Logan and I met at Carolla. We started doing a podcast that was pretty much behind the scenes stuff at Carolla called The Fudge Factory. We would answer emails and tweets from fans and tell funny behind the scene stories. When I left, we wanted to keep doing a podcast so we changed the name to Save It For Air and the format to a free-form podcast. I think our dynamic is good because Logan and I are good friends and have known each other for awhile. We also both still listen and work in podcasting so we are knowledgeable in the field. Also I’m way cooler than Logan. We took a hiatus because we both have very conflicting schedules and it was hard to find the time to meet up and record. But now we are making an effort to get a show out every two weeks.

  • What do you think podcasts communicate that terrestrial radio has not been able to?

Podcasts are much more intimate. The hosts are for the most part uncensored and able to get much deeper into conversations. Also, it is a longer format that is not broken up by advertising. This allows an unbroken conversation where the listener is really able to relate to the hosts and guests.  It feels like you are listening in on a conversation you are maybe not supposed to be hearing.

  • What are you most proud of?

I am proud of all the shows I work on. I don’t have favorites. But I love the way You Made It Weird blew up. It’s a great podcast and the response has been unbelievable. I also love that we have a podcast hosted by a 10 year old (The Mutant Season). It is hilarious and fascinating to see a kid interview adults. And I am extremely excited about a new one called The K Hole with Kurt Braunohler. It is a multi-platform podcast that I’m sure will be fun and entertaining.
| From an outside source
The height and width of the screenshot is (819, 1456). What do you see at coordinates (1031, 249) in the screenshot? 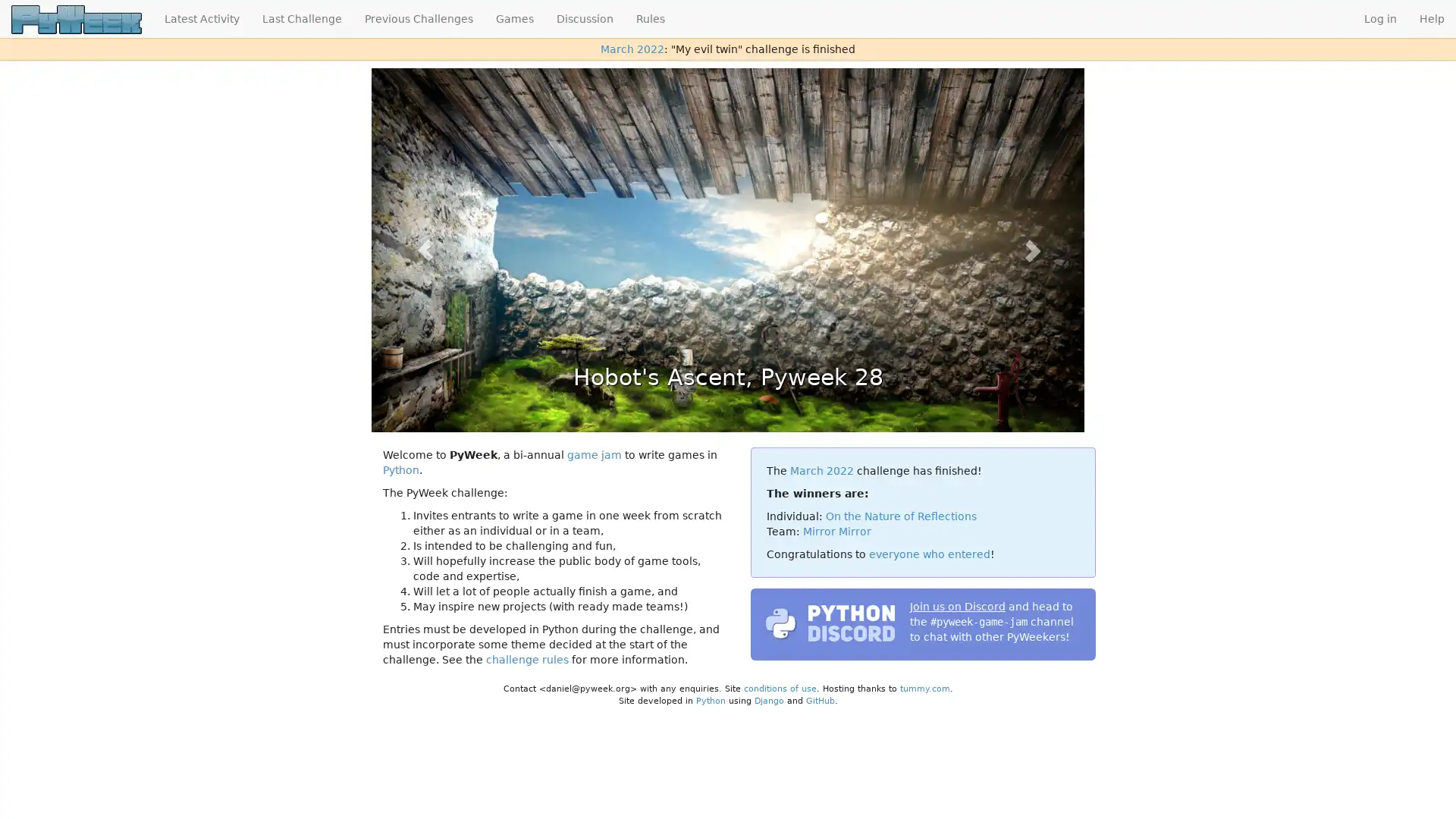
I see `Next` at bounding box center [1031, 249].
  • Do you think podcasting will eventually become an accepted advertising platform? What’s it going to take?

I think more advertisers are going to see podcasting as a viable source soon. Even since I started, more and more advertisers have come on board. It’s a great way to advertise because it caters to a very loyal audience who wants to help out. And you are able to pinpoint exactly who you are advertising to.